■ THE PROBLEM
Render each of the following lines as a string in a single JSON list, omitting any blank lines.

===== RECORDS PROVIDED

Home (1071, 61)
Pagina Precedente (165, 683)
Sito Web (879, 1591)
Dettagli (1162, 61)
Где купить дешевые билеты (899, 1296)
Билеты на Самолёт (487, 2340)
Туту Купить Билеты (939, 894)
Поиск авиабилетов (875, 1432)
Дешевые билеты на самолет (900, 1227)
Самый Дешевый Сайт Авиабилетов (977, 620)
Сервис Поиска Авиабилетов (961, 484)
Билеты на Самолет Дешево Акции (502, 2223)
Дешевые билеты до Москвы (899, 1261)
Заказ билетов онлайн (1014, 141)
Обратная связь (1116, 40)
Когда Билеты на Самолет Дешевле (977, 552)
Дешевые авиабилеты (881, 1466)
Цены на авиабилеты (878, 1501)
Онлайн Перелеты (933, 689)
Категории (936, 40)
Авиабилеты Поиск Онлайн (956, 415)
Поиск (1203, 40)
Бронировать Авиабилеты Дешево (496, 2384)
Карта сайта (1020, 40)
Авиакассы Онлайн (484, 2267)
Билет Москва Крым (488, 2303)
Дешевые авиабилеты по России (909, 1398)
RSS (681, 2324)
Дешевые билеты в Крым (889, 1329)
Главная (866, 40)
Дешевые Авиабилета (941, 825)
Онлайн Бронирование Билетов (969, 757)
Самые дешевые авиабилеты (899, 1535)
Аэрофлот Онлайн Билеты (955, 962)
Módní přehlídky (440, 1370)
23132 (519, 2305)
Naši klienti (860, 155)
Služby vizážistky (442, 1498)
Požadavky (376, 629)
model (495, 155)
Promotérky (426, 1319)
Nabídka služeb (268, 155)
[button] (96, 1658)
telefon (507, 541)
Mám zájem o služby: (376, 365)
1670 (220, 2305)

==========

■ REPLY
[
  "Home (1071, 61)",
  "Pagina Precedente (165, 683)",
  "Sito Web (879, 1591)",
  "Dettagli (1162, 61)",
  "Где купить дешевые билеты (899, 1296)",
  "Билеты на Самолёт (487, 2340)",
  "Туту Купить Билеты (939, 894)",
  "Поиск авиабилетов (875, 1432)",
  "Дешевые билеты на самолет (900, 1227)",
  "Самый Дешевый Сайт Авиабилетов (977, 620)",
  "Сервис Поиска Авиабилетов (961, 484)",
  "Билеты на Самолет Дешево Акции (502, 2223)",
  "Дешевые билеты до Москвы (899, 1261)",
  "Заказ билетов онлайн (1014, 141)",
  "Обратная связь (1116, 40)",
  "Когда Билеты на Самолет Дешевле (977, 552)",
  "Дешевые авиабилеты (881, 1466)",
  "Цены на авиабилеты (878, 1501)",
  "Онлайн Перелеты (933, 689)",
  "Категории (936, 40)",
  "Авиабилеты Поиск Онлайн (956, 415)",
  "Поиск (1203, 40)",
  "Бронировать Авиабилеты Дешево (496, 2384)",
  "Карта сайта (1020, 40)",
  "Авиакассы Онлайн (484, 2267)",
  "Билет Москва Крым (488, 2303)",
  "Дешевые авиабилеты по России (909, 1398)",
  "RSS (681, 2324)",
  "Дешевые билеты в Крым (889, 1329)",
  "Главная (866, 40)",
  "Дешевые Авиабилета (941, 825)",
  "Онлайн Бронирование Билетов (969, 757)",
  "Самые дешевые авиабилеты (899, 1535)",
  "Аэрофлот Онлайн Билеты (955, 962)",
  "Módní přehlídky (440, 1370)",
  "23132 (519, 2305)",
  "Naši klienti (860, 155)",
  "Služby vizážistky (442, 1498)",
  "Požadavky (376, 629)",
  "model (495, 155)",
  "Promotérky (426, 1319)",
  "Nabídka služeb (268, 155)",
  "[button] (96, 1658)",
  "telefon (507, 541)",
  "Mám zájem o služby: (376, 365)",
  "1670 (220, 2305)"
]